### Try it:
The line with "The image size is (1456, 839)." and each line following it, up to the final line of the data, should be set down exactly; pictures stay out.

### Collected data:
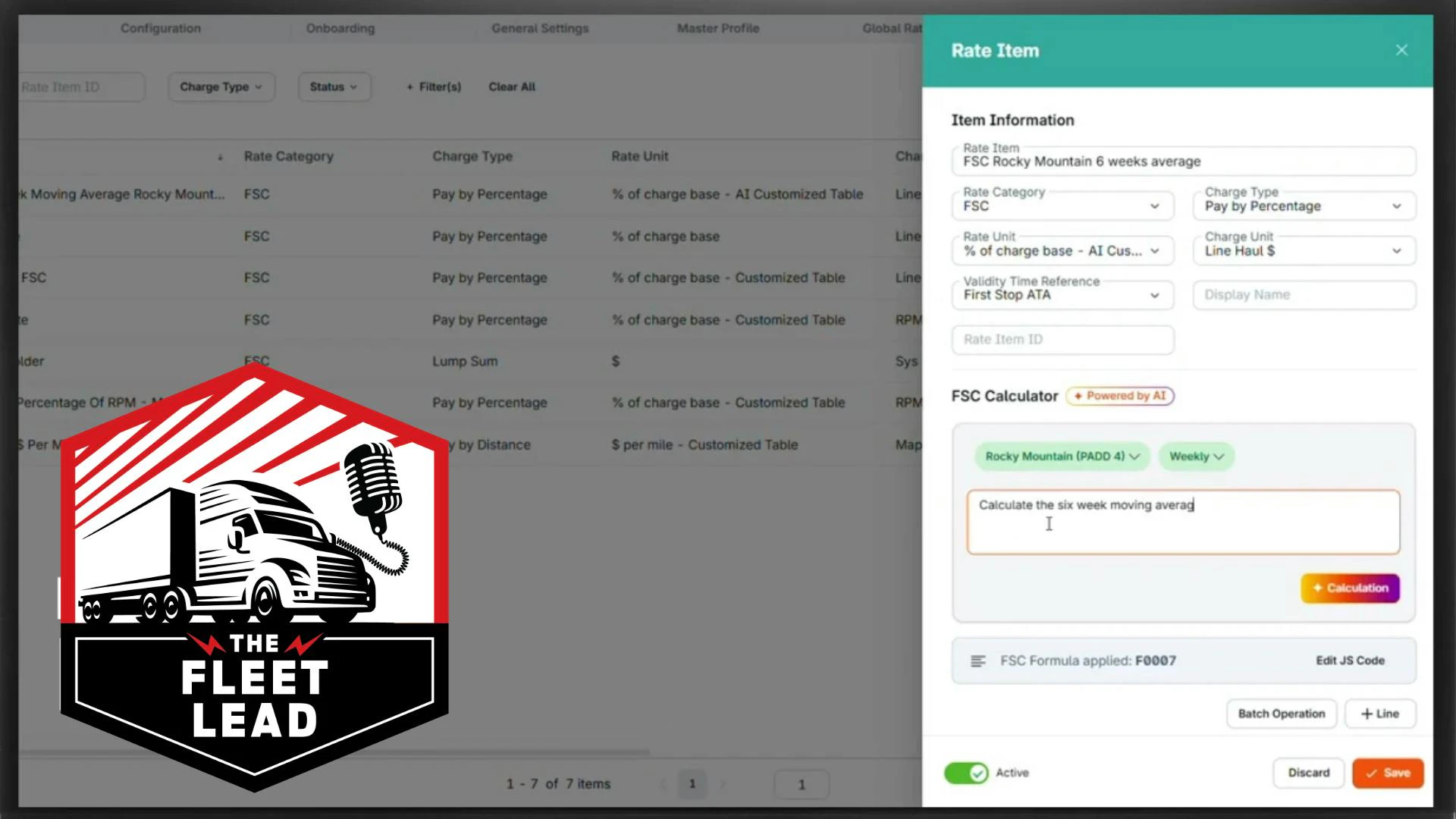Click the + Filter(s) control

(x=432, y=86)
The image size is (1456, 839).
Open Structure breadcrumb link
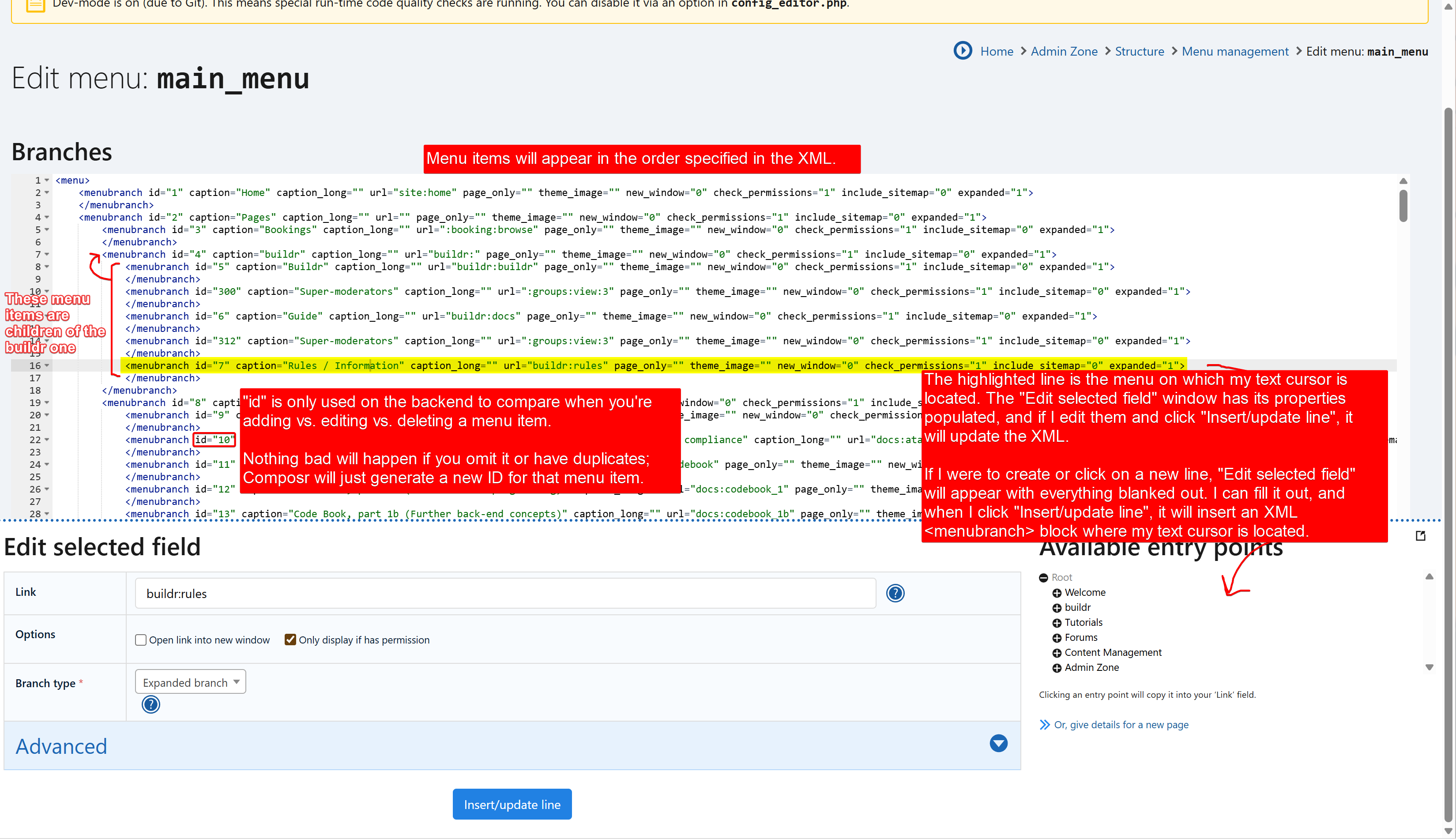[x=1139, y=51]
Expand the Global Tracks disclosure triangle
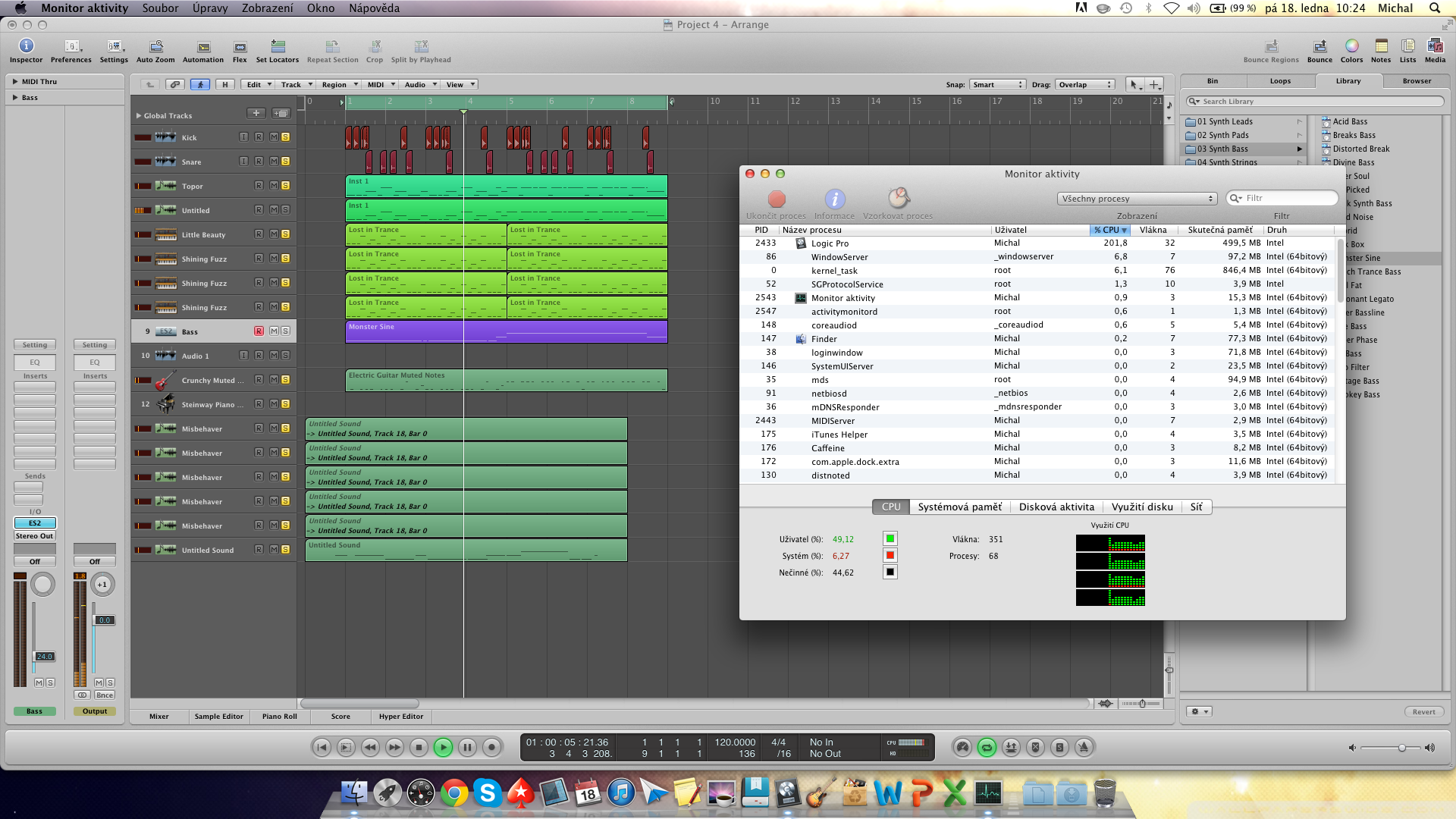This screenshot has width=1456, height=819. point(139,116)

### Answer to this problem:
The image size is (1456, 839).
Open Structure breadcrumb link
[x=1139, y=51]
Expand the Global Tracks disclosure triangle
This screenshot has width=1456, height=819. point(139,116)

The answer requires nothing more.